PROBLEM STATEMENT>
Do not include the pictures; repeat the rest of the data exactly.

•••••

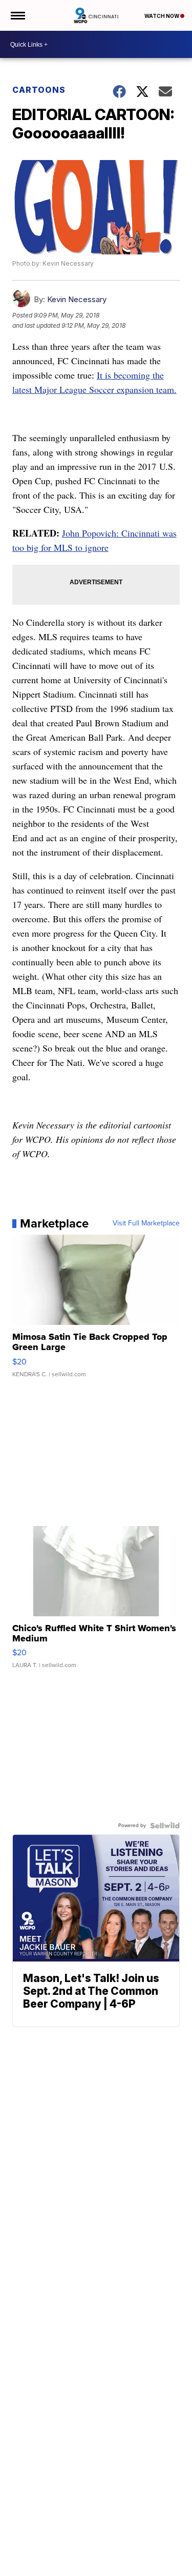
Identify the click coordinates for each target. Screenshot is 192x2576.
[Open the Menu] (17, 15)
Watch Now (162, 16)
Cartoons (39, 90)
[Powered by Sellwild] (165, 1825)
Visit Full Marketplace (146, 1223)
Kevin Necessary (76, 299)
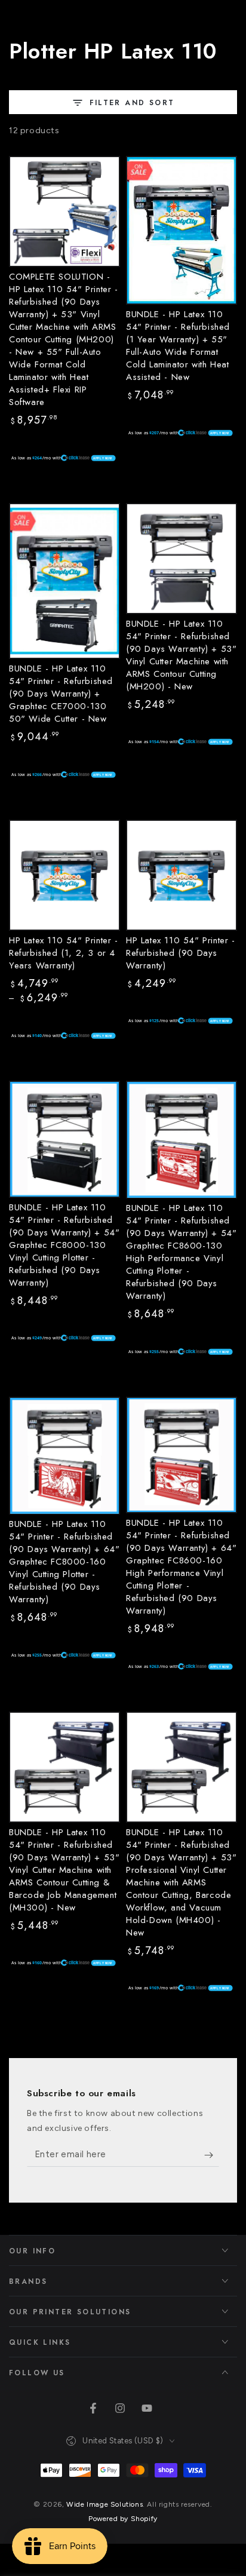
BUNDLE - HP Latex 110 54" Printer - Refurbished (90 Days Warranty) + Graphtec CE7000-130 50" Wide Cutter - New (61, 693)
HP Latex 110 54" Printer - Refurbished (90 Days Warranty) (180, 953)
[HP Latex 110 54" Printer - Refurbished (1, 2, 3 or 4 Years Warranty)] (64, 875)
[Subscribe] (211, 2155)
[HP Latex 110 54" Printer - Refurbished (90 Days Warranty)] (181, 875)
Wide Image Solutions (104, 2504)
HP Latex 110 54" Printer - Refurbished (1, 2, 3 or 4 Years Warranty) (63, 953)
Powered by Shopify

•••••

TASK SOLUTION>
Identify the click coordinates for each target. Screenshot is 192x2576.
[Open the Menu] (17, 15)
Watch Now (162, 16)
Cartoons (39, 90)
[Powered by Sellwild] (165, 1825)
Visit Full Marketplace (146, 1223)
Kevin Necessary (76, 299)
BUNDLE - HP Latex 110 54" Printer - Refurbished (90 Days Warranty) + Graphtec CE7000-130 50" Wide Cutter - New (61, 693)
HP Latex 110 54" Printer - Refurbished (90 Days Warranty) (180, 953)
[HP Latex 110 54" Printer - Refurbished (1, 2, 3 or 4 Years Warranty)] (64, 875)
[Subscribe] (211, 2155)
[HP Latex 110 54" Printer - Refurbished (90 Days Warranty)] (181, 875)
Wide Image Solutions (104, 2504)
HP Latex 110 54" Printer - Refurbished (1, 2, 3 or 4 Years Warranty) (63, 953)
Powered by Shopify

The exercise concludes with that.